The book arrived in stores Jan. 18, 2021, as both hardback ($21.95) and e-book ($9.95) editions from Chestnut Heights Publishing.
Based on more than two dozen interviews, as well as thousands of pages of court records, police files, prison records, and other documents, LaRue details the tragic events that occurred before dawn outside Walker Arena, including why two Clarkson security guards who witnessed the attack failed to intervene.
The book also reveals how a bureaucratic glitch allowed McCarthy to avoid court-ordered supervision, despite being on parole at the time of the attack; why the judge gave McCarthy less than the maximum sentence in Katy’s murder; and how public comments by Clarkson officials prompted Katy parents to file a $550 million civil lawsuit against the killer, the university and the two guards.
With painstaking detail and engaging writing style, LaRue traces Katy Hawelka’s life growing up, her blend of intellect and friendly charm as a high school student in Syracuse, New York, and her fateful decision to enroll at Clarkson.

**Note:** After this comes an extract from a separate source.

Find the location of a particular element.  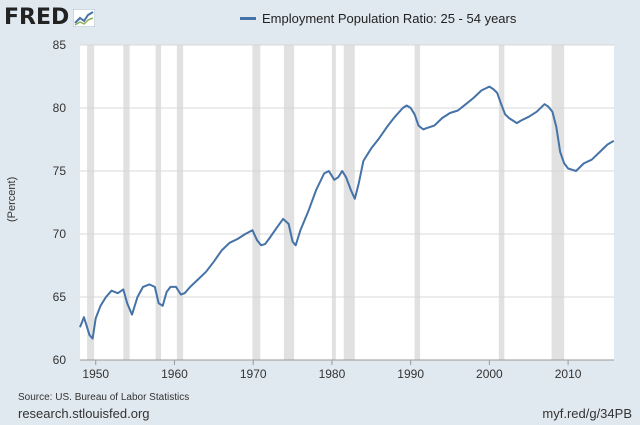

x-tick-label: 1960 is located at coordinates (174, 374).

“A Stranger Killed Katy” draws on in-depth interviews with her mother, Terry Taber; three siblings, Betsy McInerney, Carey Patton and Joseph Hawelka Jr.; and many of Katy’s closest friends in high school and college. LaRue also spoke with several former Potsdam police officers who investigated the murder; the district attorney who prosecuted the case; the chief of the ambulance crew that treated Katy when she “coded” at the scene; the man who was president of Clarkson University in 1986; the family attorney who joined the fight to achieve justice for Katy; and numerous others.
LaRue brings the story up to date by drawing on parole board transcripts, which reveal how McCarthy, during his hearings since 2009, has referred to Katy as “Kathy Walker”; has suggested that he was also a victim; has claimed that Katy asked to have sex with him on the morning of the attack and that she attacked him because he could not perform sexually; and has stated erroneously that Katy died because she fell and pinched her neck after he struck her once. Additionally, he has insisted to parole commissioners that he had stayed out of trouble in prison in recent years, although records show otherwise.

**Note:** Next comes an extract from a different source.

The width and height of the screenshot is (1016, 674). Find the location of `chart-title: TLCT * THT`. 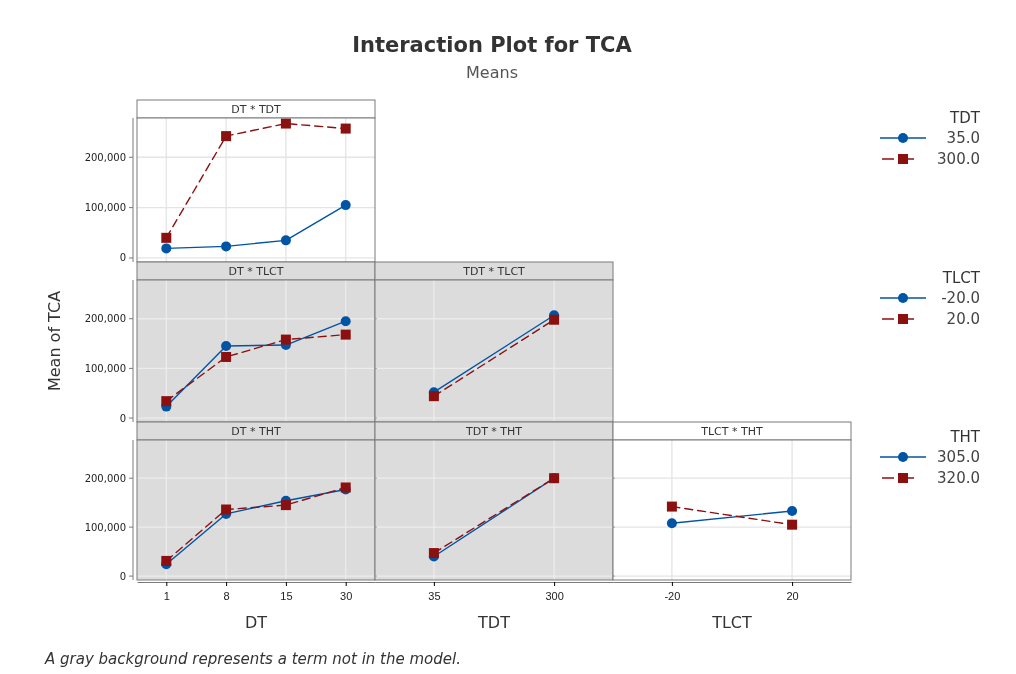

“A Stranger Killed Katy” raises broader questions, too, about the role and quality of campus security, about the rights of victims in the criminal justice system, and whether victims and their families should be forced to endure the cycle of parole hearings every two years, as is the law now in New York State.
William D. LaRue is an award-winning journalist and former reporter for the Post-Standard and recently retired as an online producer for newspaper websites owned by Advance Local. A native of Potsdam, he received a bachelor’s degree in English from State University College at Potsdam and a master’s degree in communications from Syracuse University. His previous books include 2015’s “CANDY: True Tales of a 1st Cavalry Soldier in the Korean War” and “Occupied Japan,” co-written with his father, Kenneth J. LaRue; and 2018’s “Captain Puckett: Sea Stories of a Former Panama Canal Pilot,” co-written with Kenneth P. Puckett. LaRue, a father of two, lives in Salina with his wife, Kathleen.